TRIBUNNEWS.COM (18/06/2019) | Perkembangan objek wisata hutan di kawasan hutan Bandung Utara dipastikan tidak mengganggu sumber daya dan kelestarian hutan, termasuk tidak menghambat program Rehabilitasi Hutan dan Lahan (RHL).

Hal ini disampaikan Administratur Perhutani KPH Bandung Utara, Komarudin saat menggelar konferensi pers di kantor Perhutani KPH Bandung Utara, Selasa (18/6/2019).

“Hingga sekarang ini, kami menjalankan segala kebijakan sesuai dengan Permenhut Nomor 47 Tahun 2013 tentang pemanfaatan kawasan hutan lindung dan kawasan hutan produksi. Adapun pemanfaatnnya itu bisa untuk jasa lingkungan, wisata alam dan lainnya yang tidak mengganggu kelestarian hutan,” katanya.

Sebelumnya diberitakan bahwa Ketua Komunitas Peduli Kawasan Hutan (KPKH), Abah Edy mensinyalir banyak tempat wisata baru yang berdiri di wilayah kawasan hutan menjadi persoalan bagi kelestarian kawasan hutan dan menghambat program Rehabilitasi Hutan dan Lahan (RHL) 2019. Dengan mencontohkan kondisi perkembangn tempat wisata alam di kawasan Cikole.

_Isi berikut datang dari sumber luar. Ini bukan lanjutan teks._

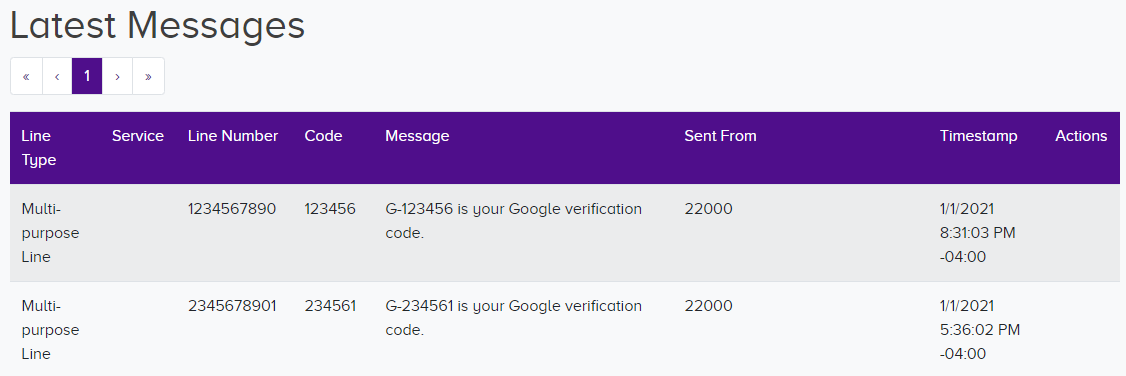The image size is (1126, 376).
Task: Click the Code column header
Action: click(x=323, y=136)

Komarudin menjelaskan bahwa area pemanfaatan kawasan hutan untuk wisata alam hingga sekarang ini masih sekitar 0,5 persen dari total luas area hutan Bandung Utara yang masuk wilayah kerja Perhutani KPH Bandung Utara yang mencapai 20.560,36 hektare.

Kondisi tersebut, lanjut Komarudin, memastikan bahwa tutupan lahan di hutan Bandung Utara masih sangat terjaga.

“Dalam aturannya, pemanfaatan untuk wisata maksimal 10 persen. Ini satu persen pun masih kurang (baru sekitar 0,5 persen, Red),” jelasnya.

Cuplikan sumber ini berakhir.